PROMPT: Render the lines from the one containing "You are a computer-use agent. The width" through the one containing "pos(107,906)" as a Markdown table with the columns Row and Line, omitting blank lines.

[Records for locating visible targets]

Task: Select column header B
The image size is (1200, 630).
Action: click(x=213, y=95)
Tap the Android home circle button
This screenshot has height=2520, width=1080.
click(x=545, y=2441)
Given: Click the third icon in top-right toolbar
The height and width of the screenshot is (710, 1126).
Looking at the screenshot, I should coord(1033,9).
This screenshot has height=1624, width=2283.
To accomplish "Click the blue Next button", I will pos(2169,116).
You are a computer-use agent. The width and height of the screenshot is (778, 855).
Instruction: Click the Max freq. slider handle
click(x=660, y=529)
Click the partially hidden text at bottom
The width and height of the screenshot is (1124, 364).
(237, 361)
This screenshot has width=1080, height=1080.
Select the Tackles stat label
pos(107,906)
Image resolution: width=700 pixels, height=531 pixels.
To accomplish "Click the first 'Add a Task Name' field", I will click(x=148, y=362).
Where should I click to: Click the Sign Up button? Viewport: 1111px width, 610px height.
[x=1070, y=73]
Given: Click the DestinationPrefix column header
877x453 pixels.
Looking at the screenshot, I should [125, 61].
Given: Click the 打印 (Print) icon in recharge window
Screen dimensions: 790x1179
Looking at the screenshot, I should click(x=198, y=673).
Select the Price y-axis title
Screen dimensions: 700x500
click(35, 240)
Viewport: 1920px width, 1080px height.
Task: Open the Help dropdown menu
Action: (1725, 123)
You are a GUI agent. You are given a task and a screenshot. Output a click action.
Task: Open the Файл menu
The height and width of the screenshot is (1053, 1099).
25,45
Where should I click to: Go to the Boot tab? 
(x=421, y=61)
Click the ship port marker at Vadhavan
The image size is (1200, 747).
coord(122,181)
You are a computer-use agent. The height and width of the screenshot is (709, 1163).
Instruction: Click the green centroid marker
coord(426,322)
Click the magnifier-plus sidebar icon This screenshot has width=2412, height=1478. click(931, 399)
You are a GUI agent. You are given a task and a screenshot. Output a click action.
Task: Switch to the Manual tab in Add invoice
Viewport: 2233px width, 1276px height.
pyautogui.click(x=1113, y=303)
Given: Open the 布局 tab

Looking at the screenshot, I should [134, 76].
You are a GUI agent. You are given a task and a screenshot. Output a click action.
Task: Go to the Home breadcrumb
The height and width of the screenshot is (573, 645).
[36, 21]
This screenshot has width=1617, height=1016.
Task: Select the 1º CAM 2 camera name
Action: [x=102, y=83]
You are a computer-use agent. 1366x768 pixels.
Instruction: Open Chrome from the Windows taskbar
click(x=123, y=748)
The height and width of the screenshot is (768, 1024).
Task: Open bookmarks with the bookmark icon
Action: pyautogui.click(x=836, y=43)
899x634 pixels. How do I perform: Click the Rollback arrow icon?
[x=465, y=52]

ANSWER:
| Row | Line |
|---|---|
| 1 | You are a computer-use agent. The width and height of the screenshot is (778, 855). |
| 2 | Instruction: Click the Max freq. slider handle |
| 3 | click(x=660, y=529) |
| 4 | Click the partially hidden text at bottom |
| 5 | The width and height of the screenshot is (1124, 364). |
| 6 | (237, 361) |
| 7 | This screenshot has width=1080, height=1080. |
| 8 | Select the Tackles stat label |
| 9 | pos(107,906) |